任务要求:
A) 在这篇并查集页面节选里,nums_in_each_group 数组的索引和元素各代表什么?
B) 根据这篇并查集页面节选,说明为什么要优化并查集的合并操作。
C) 照原文抄下这篇并查集页面节选中的一段:从含有“在实现的并查集中,在合并操作”的字句开始,到“因此我们要对并查集的合并操作进行优化。”结束。

数据结构之并查集:路径压缩继续优化并查集——20

路径压缩继续优化并查集

在实现的并查集中,在合并操作merge(item1, item2)时,会不管两个元素所在的分组大小,总是将item
1的分组合并到item2的分组,这样可能会导致树的深度无必要地增加:
数据结构之并查集:路径压缩继续优化并查集——20_第1张图片
如果是大树合并到小树上,会导致树的深度增加,进而造成增删改查等操作的代价增大
因此我们要对并查集的合并操作进行优化。

优化合并方式

  • 每次合并时,都将小分组的元素往大分组合并,由于本例初始化都是一个元素,对应一个分组,它合并的情况可能会变成如下这样(箭头代表分组之间的edge),类似一颗星状的树:
    数据结构之并查集:路径压缩继续优化并查集——20_第2张图片

属性和方法说明

  1. self.num_groups 分组数量
  2. self.groups 一个数组,索引代表传入的item的值,元素代表分组编号
  3. nums_in_each_group 一个数组,索引代表分组编号,元素代表每个分组的元素个数
  4. count_groups() 获取当前总共分数的数量
  5. in_the_same_group(item1, item2) 判断两个传入的item是否在同一分组
  6. which_group(item) 获取传入的item的所在分组
  7. unite(item1, item2) 合并两个元素到同一分组,小的分组总是会往大的分组合并

Python代码实现及测试

class UF_Tree_Weighted:
    def __init__(self, n):
        self.num_groups = n
        self.groups = [i for i in range(n)]
        self.nums_in_each_group = [1 for _ in range(n)]

    def count_groups(self):
        return self.num_groups

    def in_the_same_group(self, item1, item2):
        return self.which_group(item1) == self.which_group(item2)

    def which_group(self, item):
        """Find item's root------>groups[groups[groups[...groups[item]...]]]"""
        while self.groups[item] != item:
            item = self.groups[item]
        return item

    def unite(self, item1, item2):
        p = self.which_group(item1)
        q = self.which_group(item2)

文档与截图定位条目:
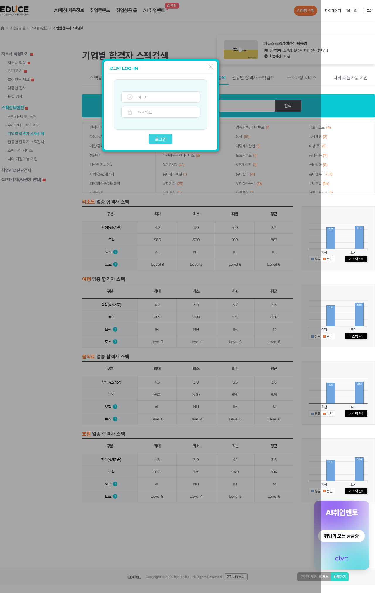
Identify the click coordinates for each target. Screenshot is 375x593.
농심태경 (318, 136)
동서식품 (318, 155)
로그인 (160, 139)
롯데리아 (318, 164)
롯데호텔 (319, 183)
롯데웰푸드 (320, 174)
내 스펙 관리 (356, 259)
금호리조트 (320, 127)
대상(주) (318, 146)
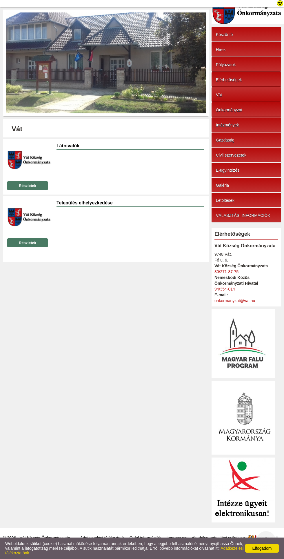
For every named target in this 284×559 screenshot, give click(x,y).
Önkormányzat (229, 110)
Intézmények (227, 125)
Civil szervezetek (231, 155)
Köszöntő (224, 34)
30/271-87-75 (226, 271)
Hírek (220, 49)
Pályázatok (226, 64)
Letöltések (225, 200)
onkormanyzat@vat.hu (234, 300)
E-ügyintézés (227, 170)
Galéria (222, 185)
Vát (219, 94)
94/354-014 (224, 289)
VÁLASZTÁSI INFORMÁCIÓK (243, 215)
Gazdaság (225, 140)
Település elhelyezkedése (85, 202)
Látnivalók (68, 145)
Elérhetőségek (229, 79)
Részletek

完整答案:
A) 索引代表分组编号,元素代表每个分组的元素个数。

B) 原来的合并操作不管两个元素所在分组的大小,总是把 item1 的分组合并到 item2 的分组,这可能让树的深度无必要地增加。如果大树合并到小树上,树会变深,增删改查等操作的代价也随之增大。

C)
在实现的并查集中,在合并操作merge(item1, item2)时,会不管两个元素所在的分组大小,总是将item
1的分组合并到item2的分组,这样可能会导致树的深度无必要地增加:
数据结构之并查集:路径压缩继续优化并查集——20_第1张图片
如果是大树合并到小树上,会导致树的深度增加,进而造成增删改查等操作的代价增大
因此我们要对并查集的合并操作进行优化。